* _Tasks_:
- a) In the article about the solar-system dust grain, where and when did the Allende meteorite fall?
- b) Please reproduce word for word the part of the article about the solar-system dust grain that opens with the words containing "Similar to how" and closes with "they were exposed.".

** Begin Document excerpt **

Combining atomic-scale sample analysis and models simulating likely conditions in the nascent solar system, the study revealed clues about the origin of crystals that formed more than 4.5 billion years ago
Credit: Heather Roper
A research team led by the University of Arizona has reconstructed in unprecedented detail the history of a dust grain that formed during the birth of the solar system more than 4.5 billion years ago. The findings provide insights into the fundamental processes underlying the formation of planetary systems, many of which are still shrouded in mystery.
For the study, the team developed a new type of framework, which combines quantum mechanics and thermodynamics, to simulate the conditions to which the grain was exposed during its formation, when the solar system was a swirling disk of gas and dust known as a protoplanetary disk or solar nebula. Comparing the predictions from the model to an extremely detailed analysis of the sample’s chemical makeup and crystal structure, along with a model of how matter was transported in the solar nebula, revealed clues about the grain’s journey and the environmental conditions that shaped it along the way.
The grain analyzed in the study is one of several inclusions, known as calcium-aluminum rich inclusions, or CAIs, discovered in a sample from the Allende meteorite, which fell over the Mexican state of Chihuahua in 1969. CAIs are of special interest because they are thought to be among the first solids that formed in the solar system more than 4.5 billion years ago.
Similar to how stamps in a passport tell a story about a traveler’s journey and stops along the way, the samples’ micro- and atomic-scale structures unlock a record of their formation histories, which were controlled by the collective environments to which they were exposed.
“As far as we know, our paper is the first to tell an origin story that offers clues about the likely processes that happened at the scale of astronomical distances with what we see in our sample at the scale of atomic distances,” said Tom Zega, a professor in the University of Arizona’s Lunar and Planetary Laboratory and the first author of the paper, published in The Planetary Science Journal.
Zega and his team analyzed the composition of the inclusions embedded in the meteorite using cutting-edge atomic-resolution scanning transmission electron microscopes – one at UArizona’s Kuiper Materials Imaging and Characterization Facility, and its sister microscope located at the Hitachi factory in Hitachinaka, Japan.
The inclusions were found to consist mainly of types of minerals known as spinel and perovskite, which also occur in rocks on Earth and are being studied as candidate materials for applications such as microelectronics and photovoltaics.
Similar kinds of solids occur in other types of meteorites known as carbonaceous chondrites, which are particularly interesting to planetary scientists as they are known to be leftovers from the formation of the solar system and contain organic molecules, including those that may have provided the raw materials for life.
Precisely analyzing the spatial arrangement of atoms allowed the team to study the makeup of the underlying crystal structures in great detail. To the team’s surprise, some of the results were at odds with current theories on the physical processes thought to be active inside protoplanetary disks, prompting them to dig deeper.

** End Document excerpt **
** Begin Stored data **

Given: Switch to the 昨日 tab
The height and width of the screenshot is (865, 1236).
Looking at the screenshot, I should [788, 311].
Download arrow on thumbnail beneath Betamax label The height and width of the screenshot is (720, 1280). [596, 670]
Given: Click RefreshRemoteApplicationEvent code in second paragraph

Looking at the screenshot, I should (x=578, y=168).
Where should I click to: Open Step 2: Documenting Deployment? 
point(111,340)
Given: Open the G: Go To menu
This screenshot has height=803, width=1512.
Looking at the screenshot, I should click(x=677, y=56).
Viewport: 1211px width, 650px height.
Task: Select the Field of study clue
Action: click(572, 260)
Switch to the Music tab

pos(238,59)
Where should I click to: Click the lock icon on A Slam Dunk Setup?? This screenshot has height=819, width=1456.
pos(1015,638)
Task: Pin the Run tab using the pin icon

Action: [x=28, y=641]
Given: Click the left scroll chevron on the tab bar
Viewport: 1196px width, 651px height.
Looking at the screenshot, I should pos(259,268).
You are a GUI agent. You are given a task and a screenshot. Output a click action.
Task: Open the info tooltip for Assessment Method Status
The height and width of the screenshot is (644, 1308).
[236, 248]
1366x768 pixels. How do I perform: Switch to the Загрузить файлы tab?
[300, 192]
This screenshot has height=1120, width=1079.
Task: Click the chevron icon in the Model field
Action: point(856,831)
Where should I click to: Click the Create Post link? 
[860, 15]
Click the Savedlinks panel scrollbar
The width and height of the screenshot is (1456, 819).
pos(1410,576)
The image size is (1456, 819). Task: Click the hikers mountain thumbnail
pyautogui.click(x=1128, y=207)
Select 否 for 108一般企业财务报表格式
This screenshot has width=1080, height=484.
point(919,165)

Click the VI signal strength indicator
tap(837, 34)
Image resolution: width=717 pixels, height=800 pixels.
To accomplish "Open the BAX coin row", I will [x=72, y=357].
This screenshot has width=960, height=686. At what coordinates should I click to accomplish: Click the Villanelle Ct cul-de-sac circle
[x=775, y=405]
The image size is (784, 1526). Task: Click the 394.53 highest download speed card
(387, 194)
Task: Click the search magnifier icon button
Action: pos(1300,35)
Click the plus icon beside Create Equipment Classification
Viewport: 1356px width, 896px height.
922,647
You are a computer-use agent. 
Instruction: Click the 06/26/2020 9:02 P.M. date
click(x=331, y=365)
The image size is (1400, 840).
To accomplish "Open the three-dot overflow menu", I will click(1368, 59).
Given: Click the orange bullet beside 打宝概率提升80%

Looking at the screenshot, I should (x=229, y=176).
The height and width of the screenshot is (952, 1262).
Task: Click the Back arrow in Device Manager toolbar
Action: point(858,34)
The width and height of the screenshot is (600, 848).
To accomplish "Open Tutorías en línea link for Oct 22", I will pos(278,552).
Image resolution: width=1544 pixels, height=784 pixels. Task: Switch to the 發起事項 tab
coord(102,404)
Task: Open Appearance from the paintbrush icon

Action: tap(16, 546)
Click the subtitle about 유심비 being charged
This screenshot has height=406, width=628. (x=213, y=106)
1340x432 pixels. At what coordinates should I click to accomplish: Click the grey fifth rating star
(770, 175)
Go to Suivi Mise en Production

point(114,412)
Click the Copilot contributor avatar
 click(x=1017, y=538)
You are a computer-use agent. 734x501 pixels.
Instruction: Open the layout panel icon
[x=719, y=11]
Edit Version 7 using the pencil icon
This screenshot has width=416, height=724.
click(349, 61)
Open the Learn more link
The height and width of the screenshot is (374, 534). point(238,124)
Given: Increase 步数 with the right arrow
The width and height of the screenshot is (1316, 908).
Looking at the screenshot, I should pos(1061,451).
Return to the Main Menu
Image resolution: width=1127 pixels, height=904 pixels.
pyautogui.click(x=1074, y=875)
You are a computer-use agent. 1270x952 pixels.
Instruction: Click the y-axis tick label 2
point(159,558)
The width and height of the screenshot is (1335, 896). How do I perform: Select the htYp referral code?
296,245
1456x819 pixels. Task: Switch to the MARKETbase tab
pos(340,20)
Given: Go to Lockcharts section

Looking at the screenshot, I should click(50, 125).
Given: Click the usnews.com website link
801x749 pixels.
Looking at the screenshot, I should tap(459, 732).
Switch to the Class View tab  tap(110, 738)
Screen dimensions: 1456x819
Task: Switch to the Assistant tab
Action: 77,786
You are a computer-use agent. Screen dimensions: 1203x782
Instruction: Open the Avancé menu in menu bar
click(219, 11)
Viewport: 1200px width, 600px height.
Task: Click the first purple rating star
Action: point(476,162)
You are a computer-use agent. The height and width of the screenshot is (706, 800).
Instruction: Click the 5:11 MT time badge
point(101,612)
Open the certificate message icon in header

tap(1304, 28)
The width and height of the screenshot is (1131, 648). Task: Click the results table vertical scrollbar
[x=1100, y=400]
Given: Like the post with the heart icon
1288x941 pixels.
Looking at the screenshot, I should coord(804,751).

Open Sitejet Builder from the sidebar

** End Stored data **

* _Response list_:
- a) It fell over the Mexican state of Chihuahua in 1969.

- b)
Similar to how stamps in a passport tell a story about a traveler’s journey and stops along the way, the samples’ micro- and atomic-scale structures unlock a record of their formation histories, which were controlled by the collective environments to which they were exposed.